The largest eyewear firm globally, Luxottica, has had a number of its web portals targeted in a cyberattack that has resulted in a breach of the private data of over 800,000 patients.
Luxottica makes designer eyewear for numerous renowned fashion brands and owns many famous eyewear brands such as Ray-Ban. The group also manages the EyeMed vision benefits company and collaborates with LensCrafters, Target Optical, EyeMed, Pearle Vision, and other eye care providers. Luxottica partners are given web-based appointment scheduling solutions that are used to arrange appointments with eye care providers via the Internet and telephone.
According to a breach notice issued by Luxottica, the appointment scheduling solution was infiltrated by hackers on August 5, 2020 and the cybercriminals may have obtained access to the personal and protected health information of patients of its business partners.
Luxottica identified the breach on August 9, 2020 and swiftly took action to prevent further unauthorized access. The investigation showed personal and protected health information may have been viewed and stolen by the hackers. A range of data was potentially compromised, such as names, contact information, appointment dates and times, health insurance policy numbers, appointment notes, doctors’ notes, and information linked to eye care treatment, including health conditions, medical procedures, and prescriptions. Some patients also had their credit card information and/or Social Security number breached.
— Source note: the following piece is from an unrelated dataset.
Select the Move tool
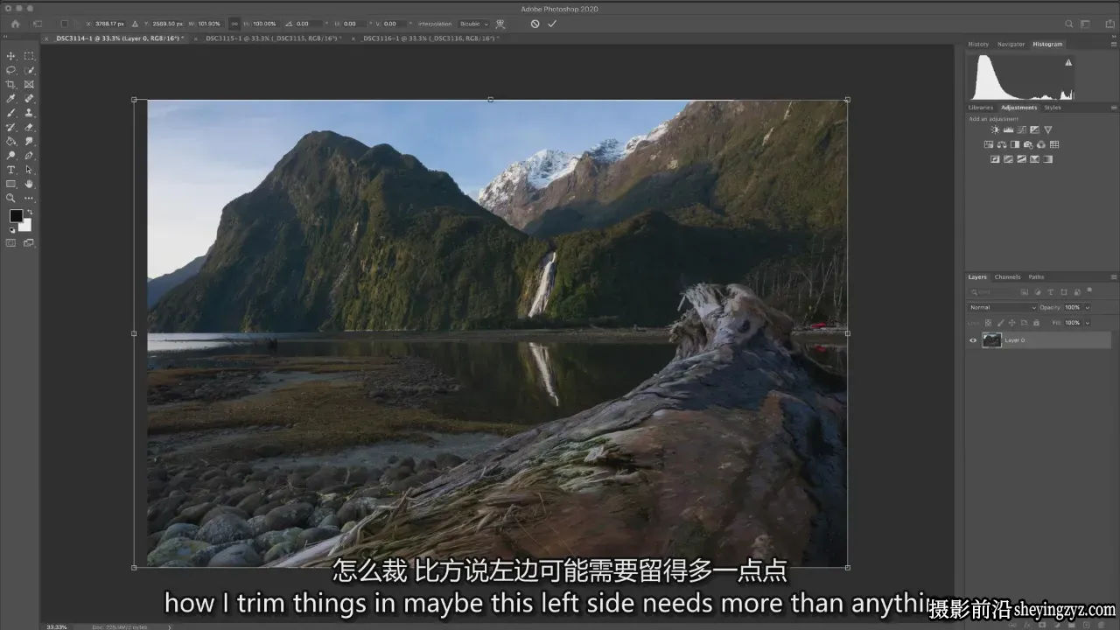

Luxottica has not found any evidence to indicate there has been any improper use of personal or protected health information; however, as a precautionary step, anyone whose financial information or Social Security number were potentially compromised have been offered a two-year free membership to Kroll’s identity theft protection service. Alerts began to be issued to the 829,454 patients impacted by the breach on October 27, 2020.
This is not the sole security breach to have impacted Luxottica in 2020. On September 18, 2020, the eyewear firm was hit by a Nefilim ransomware attack that resulted in severe outages and disruption to services in Italy and China. Protected information was also illegally obtained in the attack before the ransomware was deployed.